I depend on how a non local acts around locals in how they will be treated . You show up acting like your the shiznit and better than anyone there then your gonna get what you deserve and if you show up humble and respectful then you will be treated better. It dont matter whos boards you ride , what shorts you wear or where u are from . you catch more flies with honey than you do vinegar
live aloha,i totally agree,since i'm only talking of a specific situation where people fall out of the sky and compete against me though i've never seen them before and there aren't enough waves to go around and they hog them all up.when i travel i am careful not to get in the way of guys who look like they are home,and if there's plenty to go around and they are nice it all works out.the same would happen to anyone who paddled out at my break with this respectful visitor attitude.
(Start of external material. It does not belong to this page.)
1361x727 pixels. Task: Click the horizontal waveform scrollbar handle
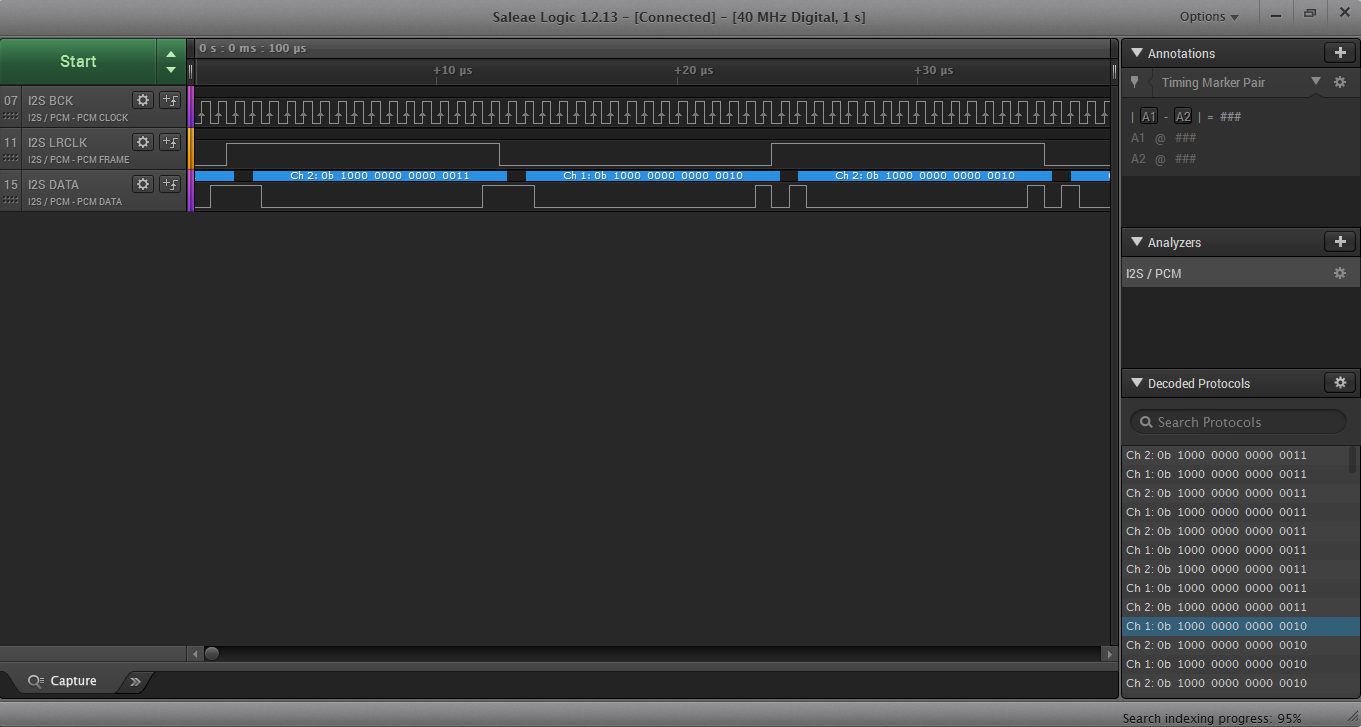click(x=212, y=653)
won't work here,though,it's all spread out,and we all know each other.just a handful of guys surfing a big stretch of fickle beachbreaks all year,every year,for a lot of years,which is why it is so different here than most other breaks.we have a lot of surfing beaches here in the summer,so it's easy to find your own sandbar and not fight me for summer scraps.
my local break always has quite a few heads when it's going anyway. in the summer you get a lot of the novelty surfers. guys who just float around on their boards to look cool, and impress girls. they aren't riding anything, and are even floating when it's flat, and not even surfable on their boards. when it's flat i don't care, because it's flat so i could care less. i used to surf only dawn patrol sessions in the summer. nowadays if there is a good swell i'll surf anytime in the summer.
+1 Too much work and effort is involved with being an angry surfer (or person). Whenever I catch myself being an a-hole in the water, I feel embarrassed on the drive home.